Objective:
To highlight the underutilization of data in biotech organizations and its potential to improve sustainability efforts.
Approach:
- Data Fragmentation: Biotech data is often stored in disparate systems, making holistic analysis difficult.
- Metadata Quality Issues: Inconsistent descriptions and missing fields hinder data aggregation and comparison.
- Cultural Barriers: Data is often treated as a by-product rather than a strategic asset, limiting cross-departmental analysis.
Key Findings:
- Biotech generates extensive data but struggles to answer basic environmental performance questions, such as resource consumption and waste generation.

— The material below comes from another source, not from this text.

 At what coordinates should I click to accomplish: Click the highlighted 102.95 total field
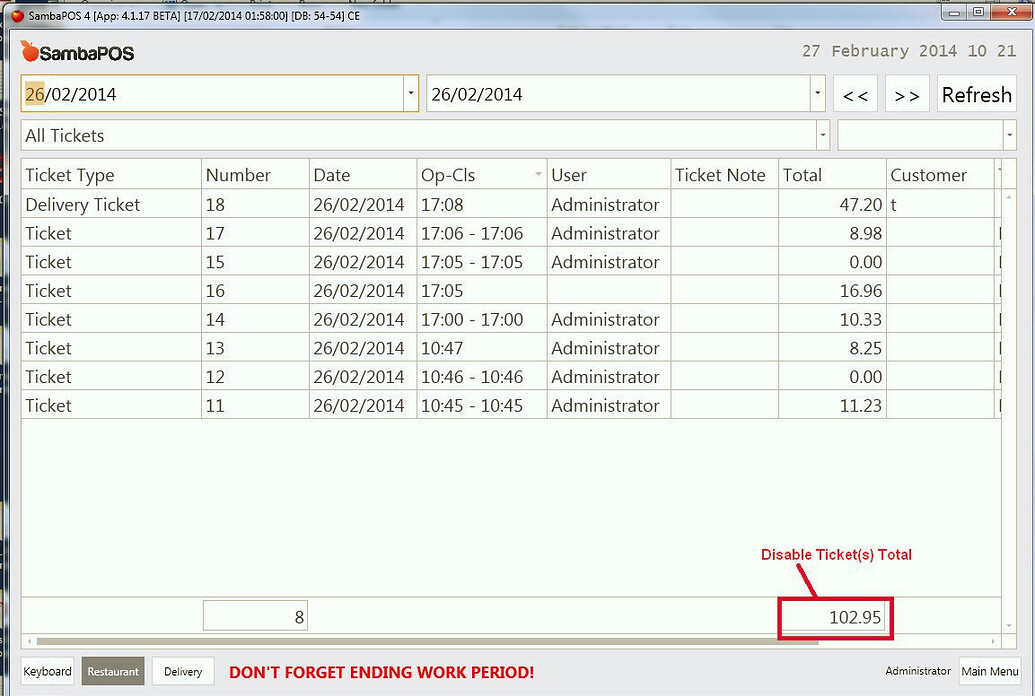[835, 618]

- Data analysis can reveal patterns in resource use, including high plastic consumption in specific assays.
- Operational insights derived from data can inform workflow redesigns aimed at reducing environmental impact.
Interpretation:
Sustainability improvements in biotech depend on more effective data utilization.
Limitations:
- Digital systems are primarily designed for compliance, which limits their effectiveness for optimization.
- There is a lack of incentives for complete data capture and insufficient training in data literacy among scientists, hindering effective data use.
Conclusion:
Linking laboratory data with procurement and sustainability decisions may enhance environmental sustainability in biotech operations.
This content is an AI-generated, fully rewritten summary based on a published scholarly article. It does not reproduce the original text and is not a substitute for the original publication. Readers are encouraged to consult the source for full context, data, and methodology.